● **Work required**: Print the part of the text on the SCX_KICK_WAIT deadlock from "Fix this by" to "is silently dropped.", word for word.

● **Text extract**:

⁂

If multiple CPUs each issue SCX_KICK_WAIT targeting one another
concurrently — e.g. CPU A waits for CPU B, B waits for CPU C, C waits for
CPU A — all CPUs can end up wedged inside smp_cond_load_acquire()
simultaneously.  Because each victim CPU is spinning in hardirq/irq_work
context, it cannot reschedule, so no kick_sync counter ever advances and
the system deadlocks.

Fix this by serializing access to the wait loop behind a global raw
spinlock (scx_kick_wait_lock).  Only one CPU at a time may execute the
wait loop; any other CPU that has SCX_KICK_WAIT work to do and fails to
acquire the lock records itself in scx_kick_wait_pending and returns.
When the active waiter finishes and releases the lock, it replays the
pending set by re-queuing each pending CPU's kick_cpus_irq_work, ensuring
no wait request is silently dropped.

⁂

● **Source material**:
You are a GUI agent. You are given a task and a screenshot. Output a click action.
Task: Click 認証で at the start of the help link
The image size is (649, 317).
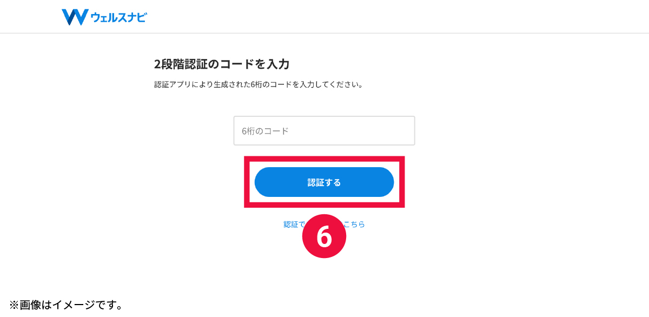click(x=295, y=224)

⁂

● **Answer for this exercise**:
Fix this by serializing access to the wait loop behind a global raw
spinlock (scx_kick_wait_lock).  Only one CPU at a time may execute the
wait loop; any other CPU that has SCX_KICK_WAIT work to do and fails to
acquire the lock records itself in scx_kick_wait_pending and returns.
When the active waiter finishes and releases the lock, it replays the
pending set by re-queuing each pending CPU's kick_cpus_irq_work, ensuring
no wait request is silently dropped.